In a single throw with two fair dice, what is the probability that neither die shows an even number and neither die shows a multiple of 3?

Introduction / Context:
This probability question involves two fair six sided dice. We are asked to find the probability that on a single simultaneous throw, each die shows a number that is neither even nor a multiple of 3. In other words, both dice must land on numbers that are odd and not multiples of 3.

Given Data / Assumptions:

• Each die is fair and has faces numbered 1 to 6.
• The dice are thrown simultaneously, and each outcome pair is equally likely.
• A valid outcome must satisfy, for each die separately, that the number is not even and not a multiple of 3.

Concept / Approach:
We first identify which numbers on a single die are neither even nor multiples of 3. Then we count the number of favourable outcomes for the pair of dice and divide by the total number of possible outcomes, which is 6 * 6 = 36. This uses basic counting and independence of the two dice.

Step-by-Step Solution:
Numbers on a die: 1, 2, 3, 4, 5, 6.Even numbers are 2, 4, 6. Multiples of 3 are 3 and 6.Numbers that are not even and not multiples of 3 must be odd and not divisible by 3.Check: 1 is odd and not a multiple of 3, 3 is a multiple of 3, 5 is odd and not a multiple of 3.Therefore, the allowed values on each die are 1 and 5, so there are 2 favourable numbers per die.Since the dice are independent, the number of favourable ordered outcomes for the pair is 2 * 2 = 4.Total possible ordered outcomes when throwing two dice = 6 * 6 = 36.So the required probability = favourable / total = 4 / 36 = 1 / 9 after simplification.

Verification / Alternative check:
We can explicitly list the favourable outcomes: (1,1), (1,5), (5,1) and (5,5).

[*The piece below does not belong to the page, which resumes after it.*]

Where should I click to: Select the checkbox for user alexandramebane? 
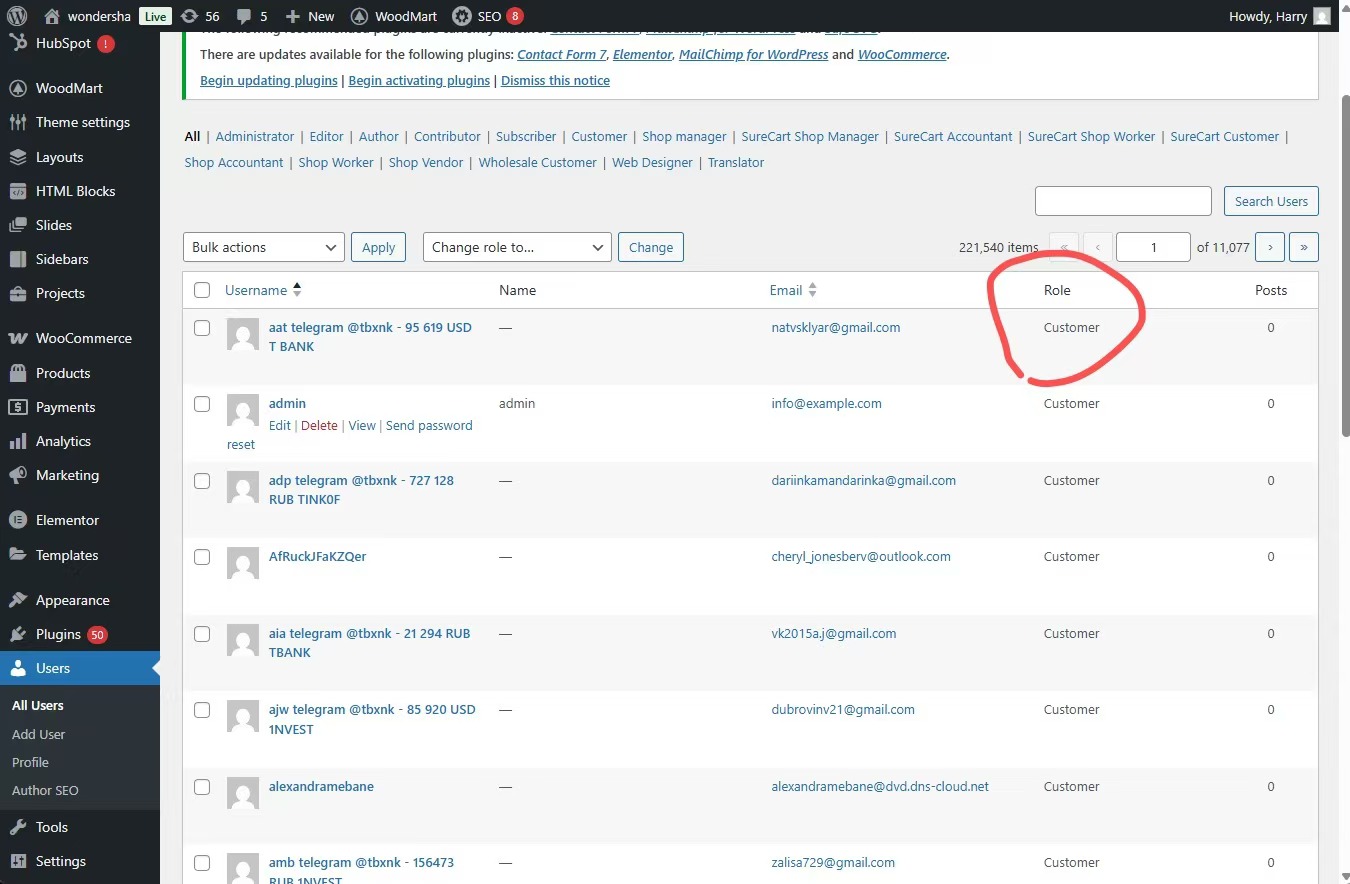click(202, 787)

There are exactly four. Since there are 36 total ordered outcomes, the fraction is 4 / 36 which again reduces to 1 / 9, confirming the calculation.

Why Other Options Are Wrong:
The probabilities 11/36 and 25/36 are much larger than 1/9 and correspond to including outcomes where one or both dice show even numbers or multiples of 3, which violates the condition. The value 5/6 is far too large and would suggest that almost all outcomes are favourable, which is incorrect because only 4 out of 36 outcomes meet the strict condition. Only 1/9 matches the correct counting.

Common Pitfalls:
Some learners misinterpret the wording and only require that one die avoids even numbers and the other avoids multiples of 3, instead of imposing the condition on each die separately. Others forget that 3 and 6 are both multiples of 3, leading to too many allowed values. Carefully checking each number against both conditions prevents these misunderstandings.

Final Answer:
The probability that neither die shows an even number and neither shows a multiple of 3 is 1/9.